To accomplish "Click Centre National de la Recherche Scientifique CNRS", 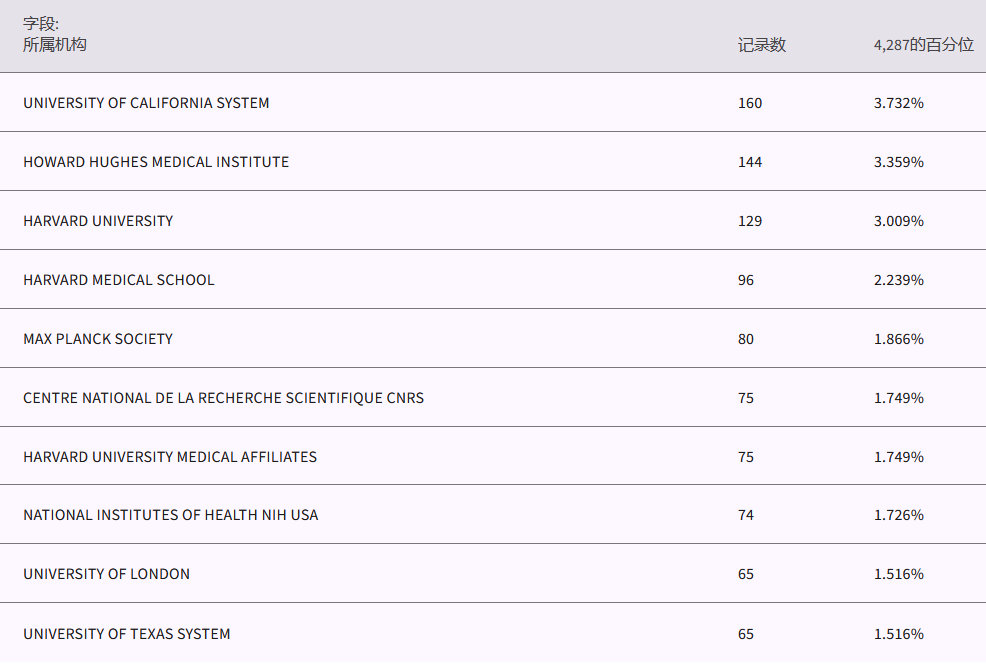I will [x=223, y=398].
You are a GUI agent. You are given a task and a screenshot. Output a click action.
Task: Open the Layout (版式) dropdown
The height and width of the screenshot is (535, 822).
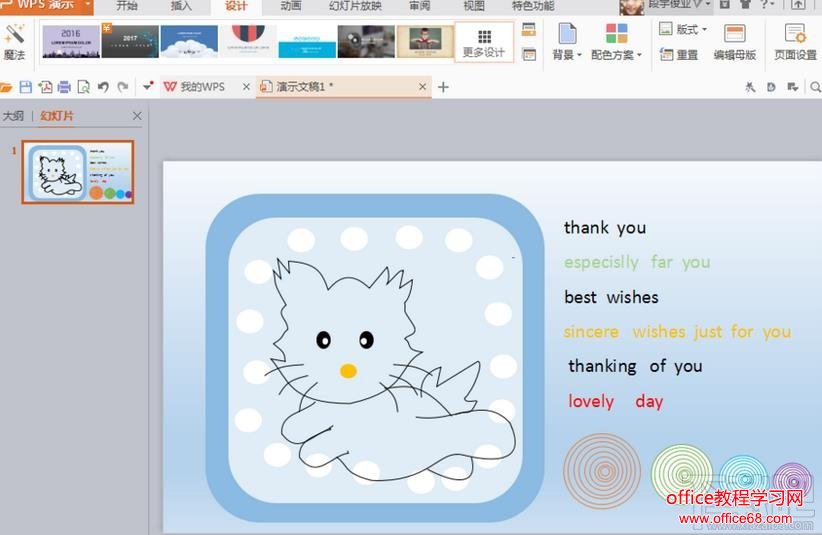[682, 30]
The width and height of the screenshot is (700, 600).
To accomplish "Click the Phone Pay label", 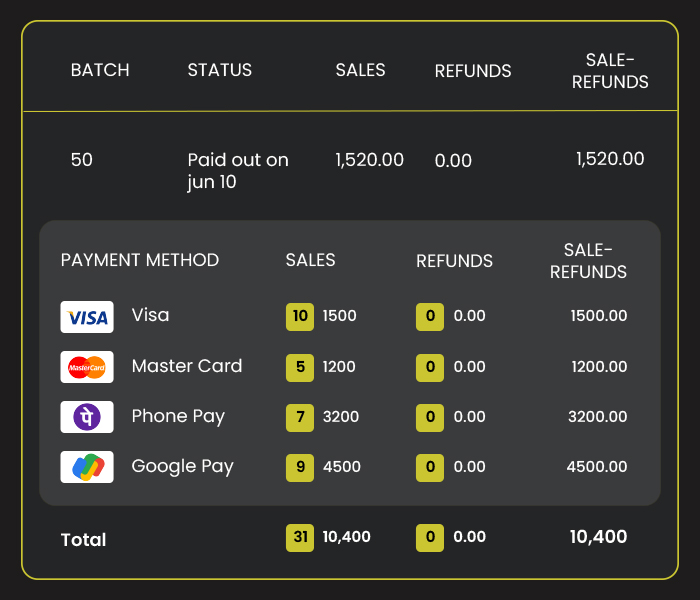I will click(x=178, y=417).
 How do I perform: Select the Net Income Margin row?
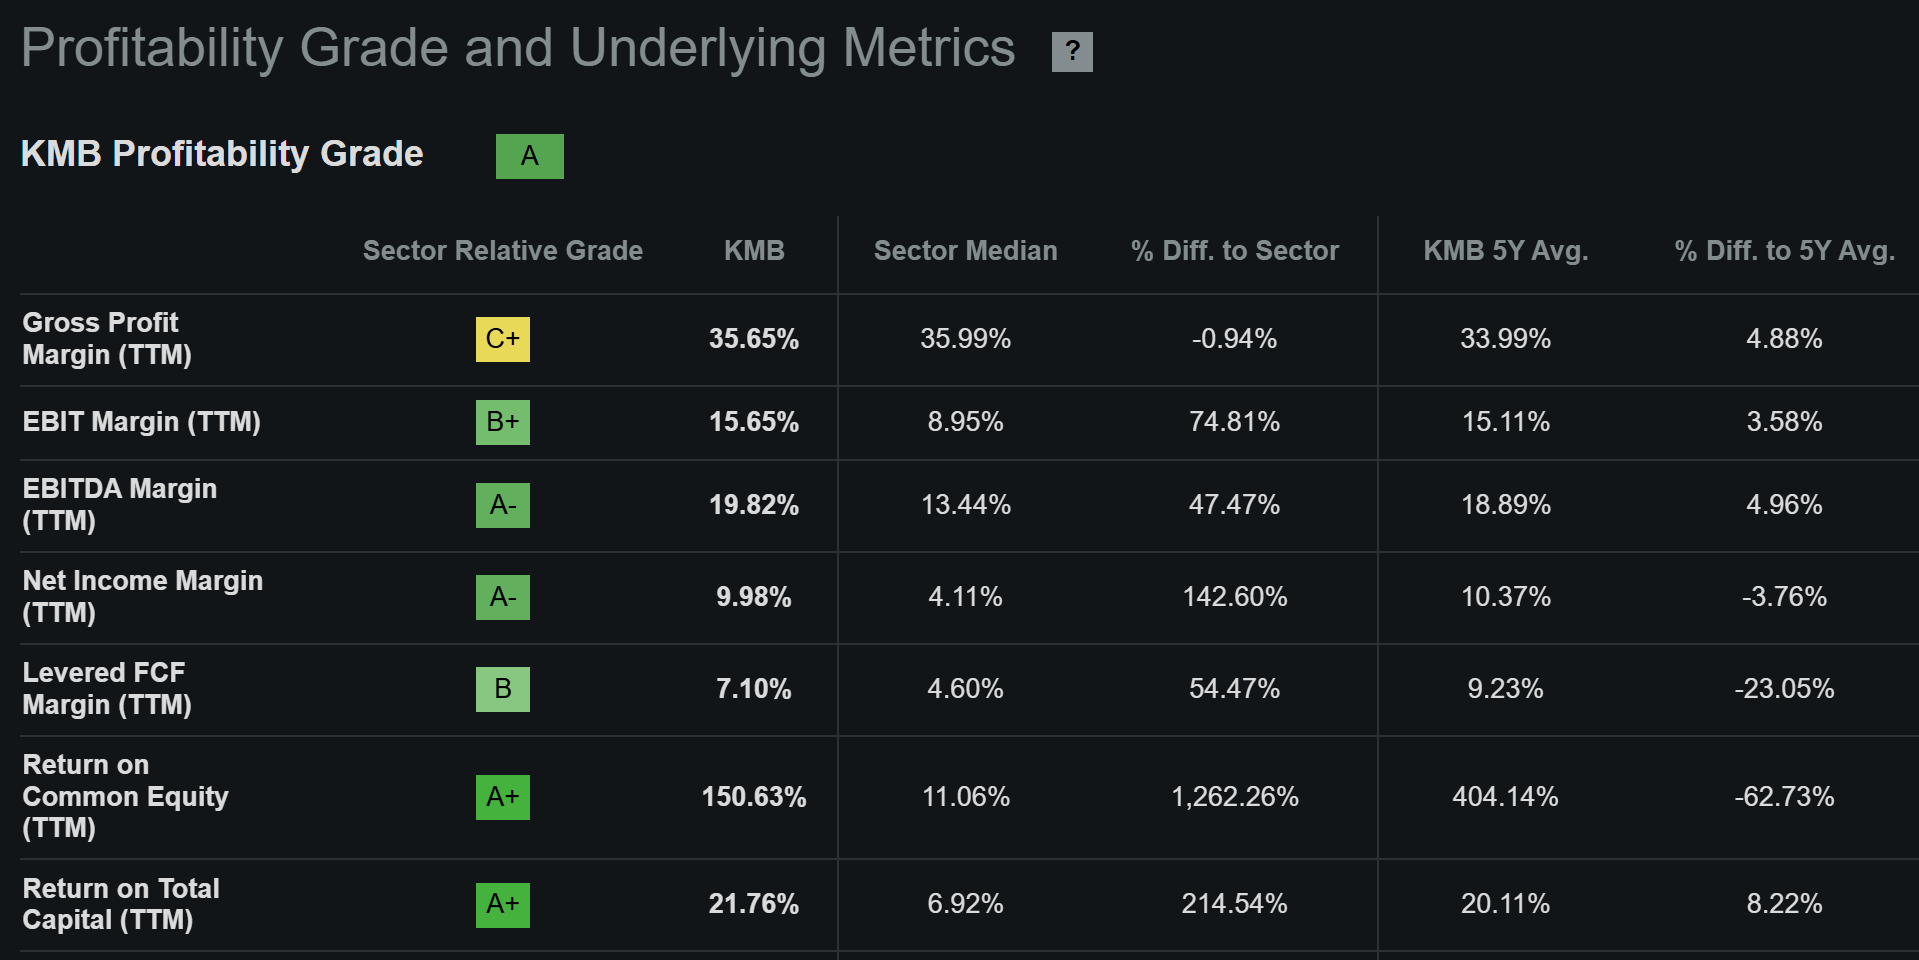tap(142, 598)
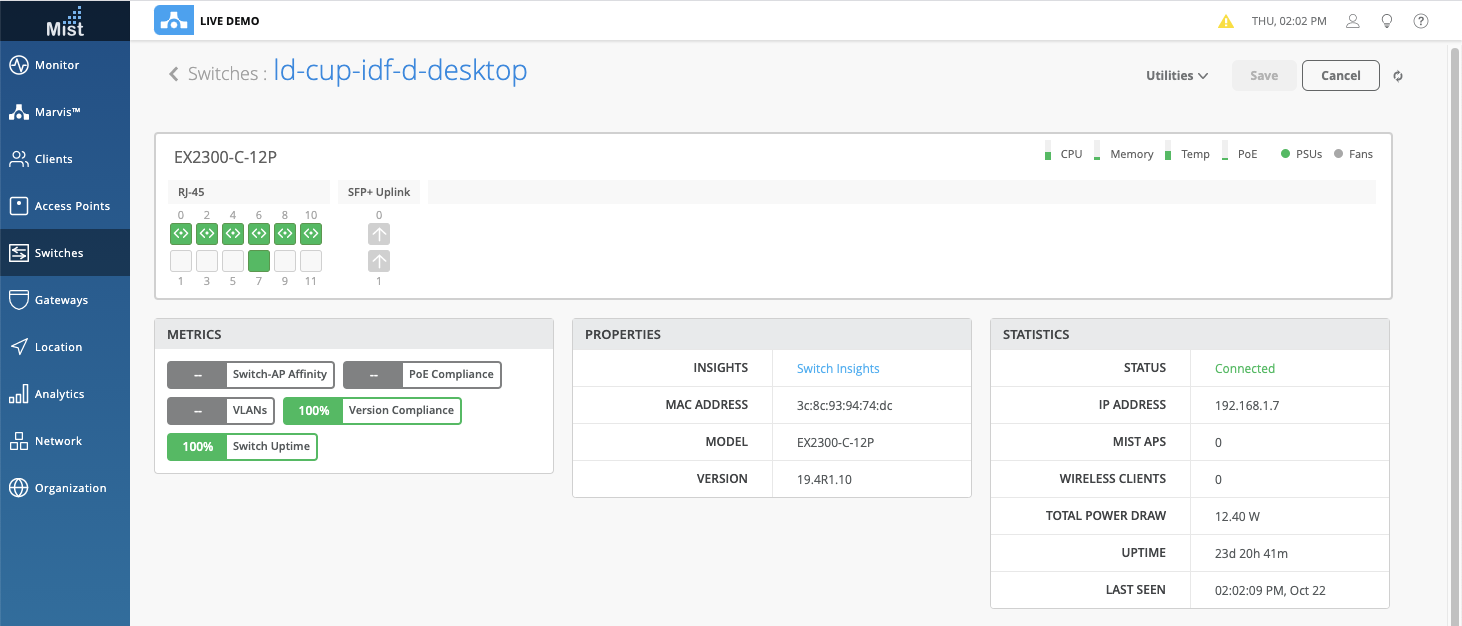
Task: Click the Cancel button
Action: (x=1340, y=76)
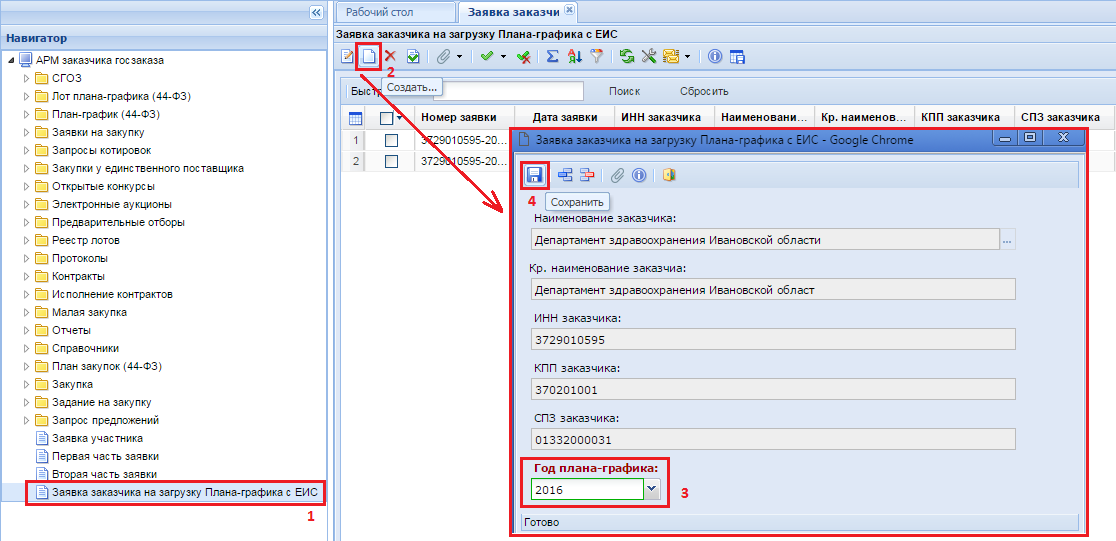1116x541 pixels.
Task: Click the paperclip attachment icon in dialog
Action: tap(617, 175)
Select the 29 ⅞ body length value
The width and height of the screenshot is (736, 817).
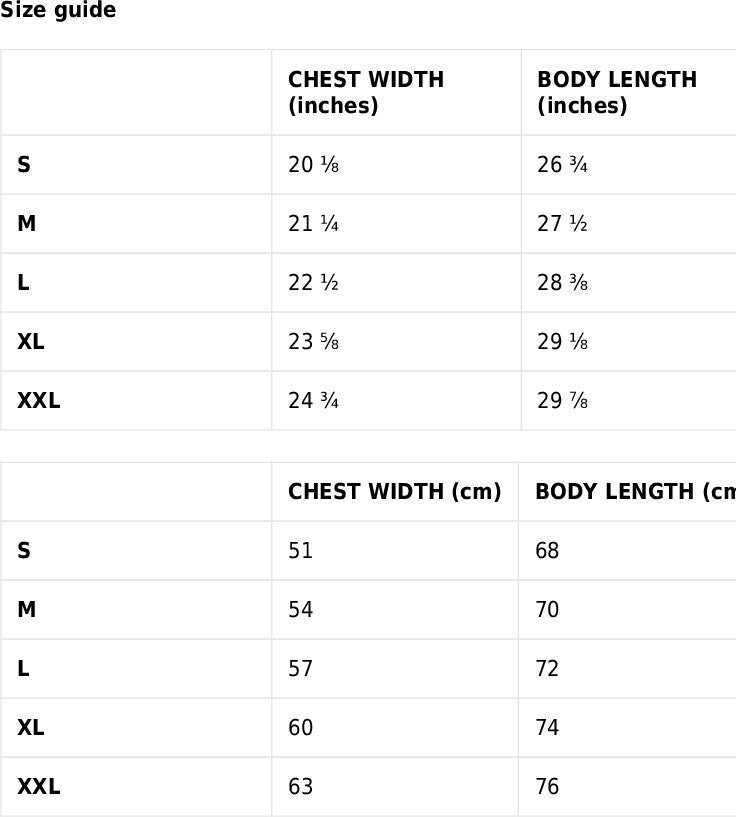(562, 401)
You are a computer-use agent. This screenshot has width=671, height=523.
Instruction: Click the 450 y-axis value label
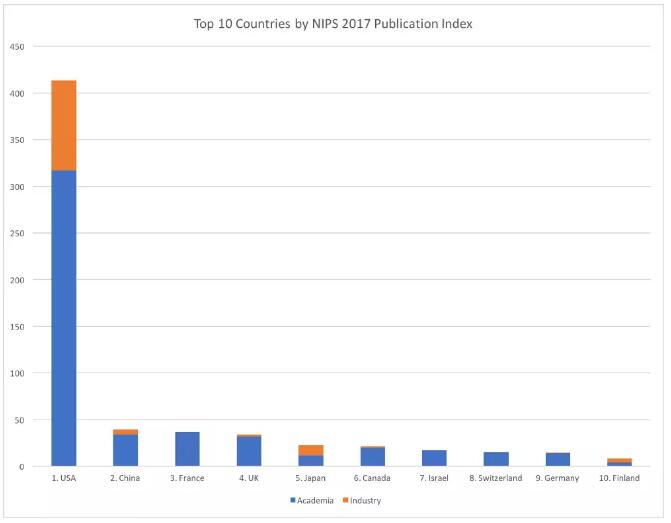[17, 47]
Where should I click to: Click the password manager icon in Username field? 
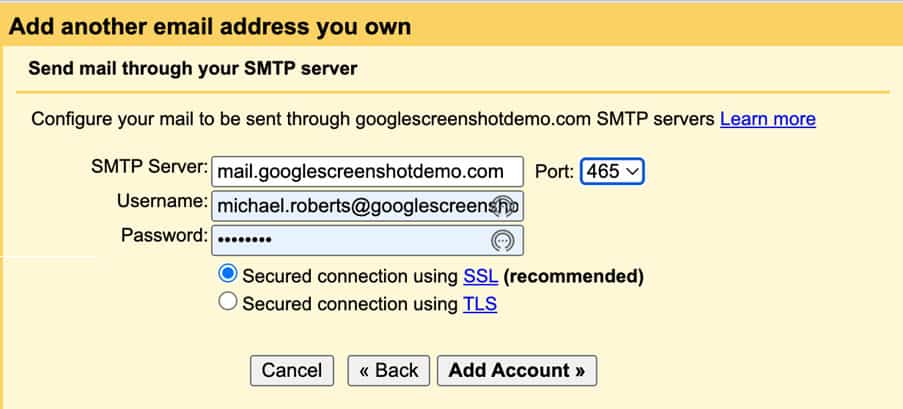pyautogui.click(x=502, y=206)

====================

Problem description |
Word for word, restate the lines from the one containing "How do I perform: Select" through the end of the listing, and nothing more. Skip the pictures.

Written response |
 How do I perform: Select the Net Income Margin row?
tap(142, 598)
Task: Click the Cancel button
Action: (x=1340, y=76)
1116x541 pixels.
Task: Click the paperclip attachment icon in dialog
Action: tap(617, 175)
Select the 29 ⅞ body length value
The width and height of the screenshot is (736, 817).
(562, 401)
You are a computer-use agent. This screenshot has width=671, height=523.
Instruction: Click the 450 y-axis value label
[17, 47]
Where should I click to: Click the password manager icon in Username field? 
pyautogui.click(x=502, y=206)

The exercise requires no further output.